Tim Grainger, from DOMVS estate agents in Dorset, says: “Q1 started very promptly. Almost as soon as our doors opened, the phones were ringing and didn’t stop throughout the first quarter of the year. Pent-up demand and a growing migration to Dorset contributed to the widest ‘supply and demand’ gap witnessed in my career.
“The number of active buyers on our books peaked in April, and as we continue through the second quarter of the year, I can now feel the pace starting to change, with May 2022 showing a decline in new buyer-registrations. I don’t believe this is due to rising interest rates, but rather because the pandemic bottleneck is clearing, and the sense of urgency we’ve seen recently, is beginning to dissipate. Over half of our buyers are purchasing with 100% cash, so we are yet to see external financial pressures on the buying-market, but we are suggesting that any vendors teetering on the edge of selling, should consider making the most of the Spring in case the market swings in favour of the buyer later this year. Property prices should start to level off, having increased at a phenomenal rate in recent months, and whilst I don’t believe they will come down any time soon, capital growth should now start to stabilise.”
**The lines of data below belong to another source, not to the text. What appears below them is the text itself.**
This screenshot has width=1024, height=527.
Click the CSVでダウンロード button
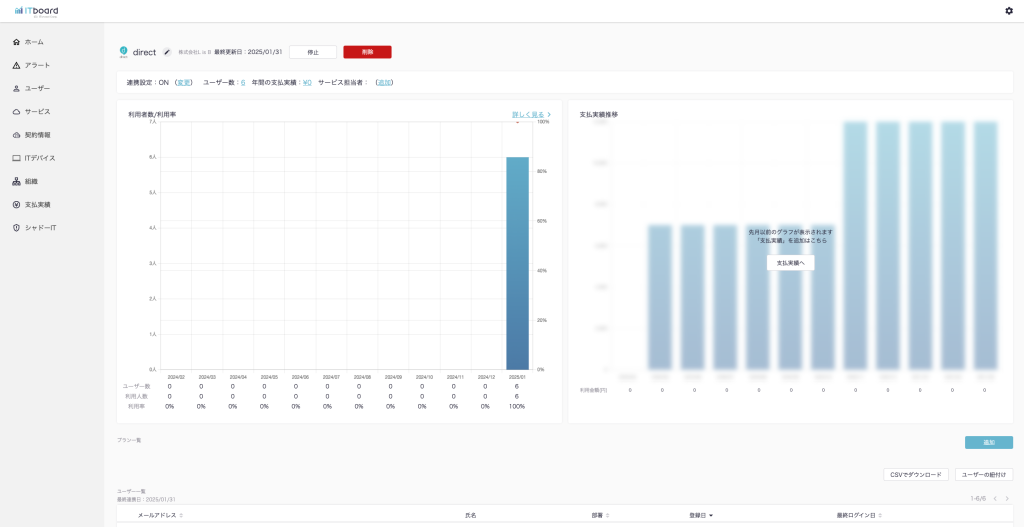[915, 475]
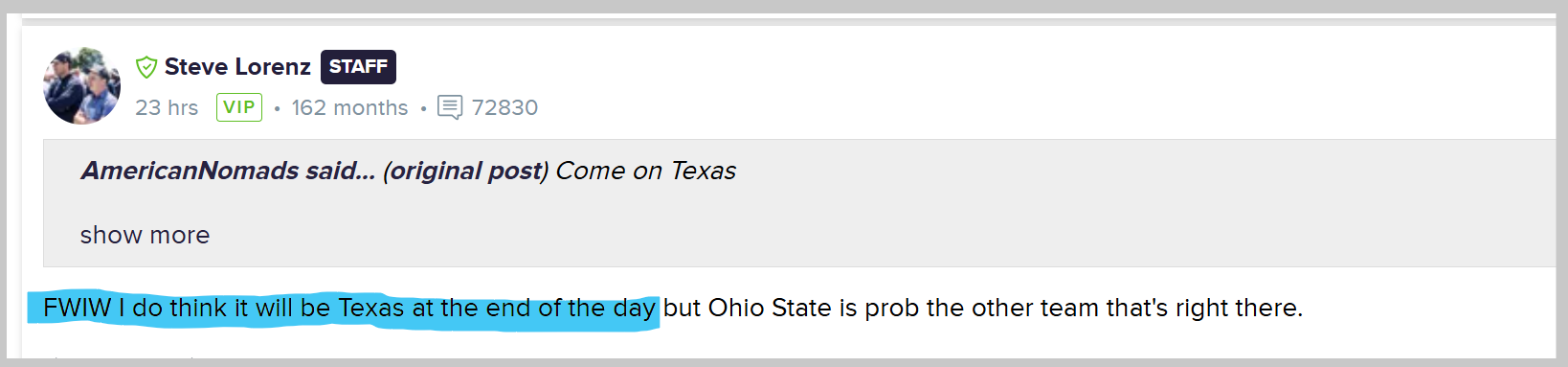Click blank header space beside STAFF badge

pyautogui.click(x=957, y=67)

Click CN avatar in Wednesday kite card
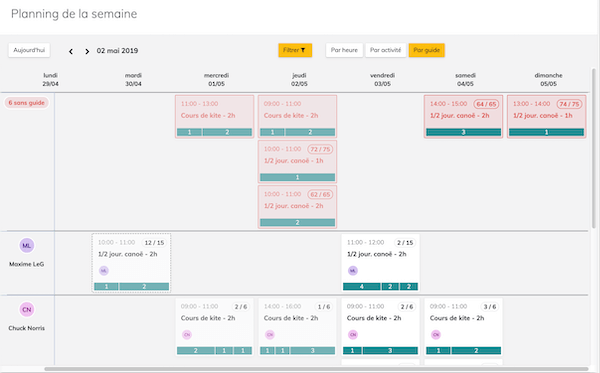click(187, 335)
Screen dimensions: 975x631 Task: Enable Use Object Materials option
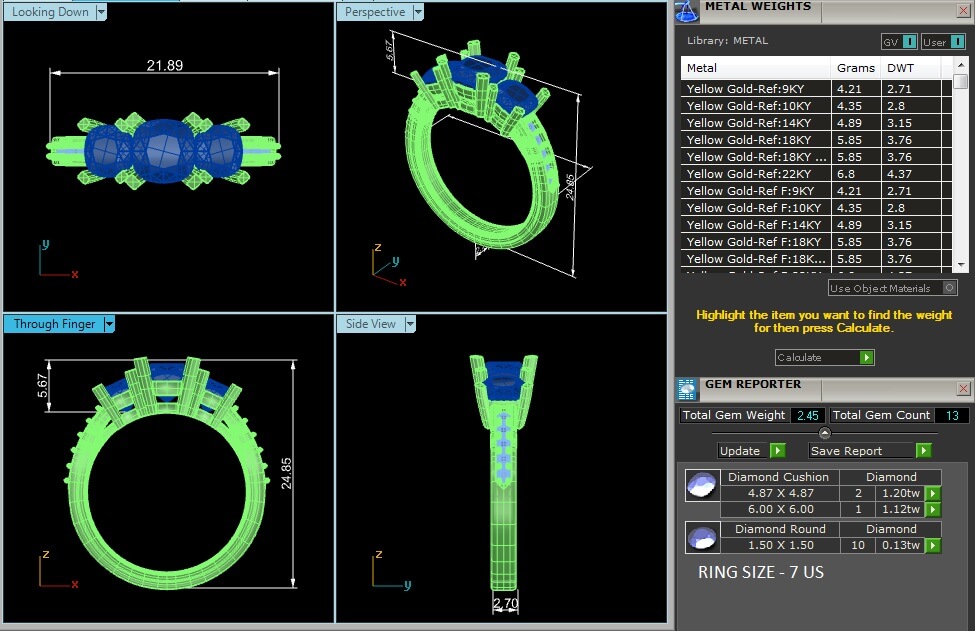(x=949, y=288)
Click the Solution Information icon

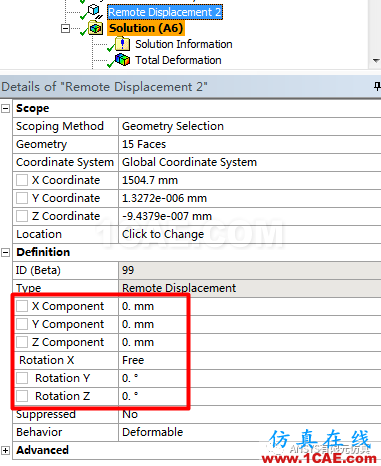pyautogui.click(x=122, y=44)
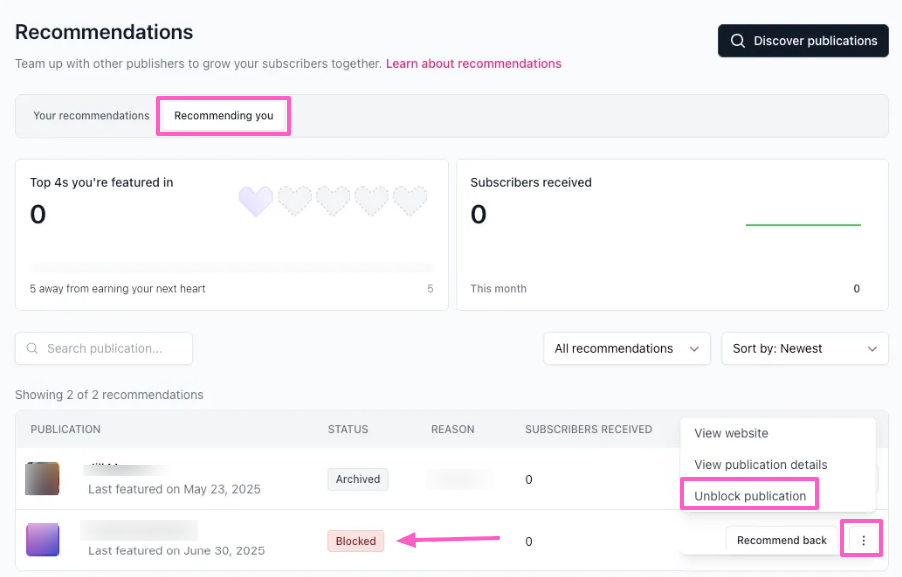Open the Learn about recommendations link
The height and width of the screenshot is (577, 902).
[x=473, y=64]
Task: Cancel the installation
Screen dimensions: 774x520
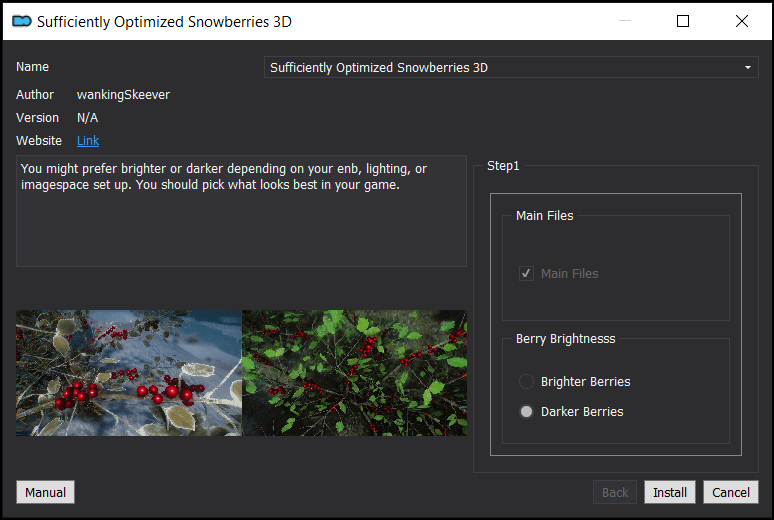Action: pos(731,492)
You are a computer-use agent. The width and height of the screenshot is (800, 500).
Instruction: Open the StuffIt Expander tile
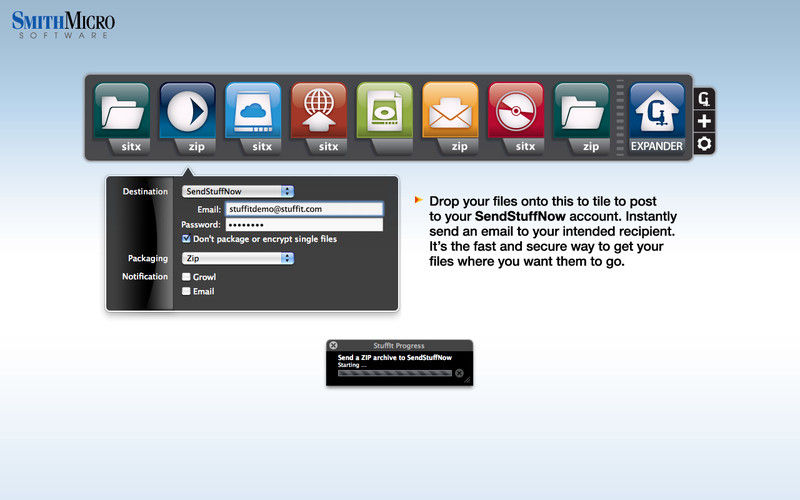point(657,118)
Kelvin Francis from Kelvin Francis Estate Agents in Cardiff, says that so far, his office has not noticed financial pressures affecting the market. “We believe this is because there is a slight improvement in the number of properties coming to market, together with a last-minute rush to buy and fix mortgage rates, before interest rates rise. So, for now the threat of interest rate rises has tended to fuel the market,” he says.
Francis predicts that over the next few months, the attitude of buyers will move from panic, leading to offers over asking prices, to the more usual situation of offering less than the price quoted and negotiating. “Sales will take longer to agree, as vendors come to terms with the change in the attitude and behaviour of buyers. We are moving towards the end of the 2021/2022 boom,” he comments.
Jack Reid, Founding Director of Orlando Reid in London, says that with interest rates being at an all-time low for so long we were always going to see a rise at some point. “While we have seen steady rises in the last six months with the rate now at 1% this is still much lower than many people will remember. So far, we have not seen much of an impact on the housing market in SW London, although I think it has possibly made some people more wary. I believe that we will only start to see a real impact if the rate climbs towards the 2% level, at which stage I think you will see a lot of first-time buyers put their search on hold and possibly more families deciding not to make that step up in the market. This is when we possibly might see a slight drop in the market. However, I think this is still a while off yet,” he says.
Looking at the remainder of the year, Reid says that as long as interest rates don’t rise too sharply, with the continued high number of applicants he expects the market to remain buoyant with prices staying level. “This area always has a large number of young families and couples looking to upsize so there is always a healthy number of transactions,” he concludes.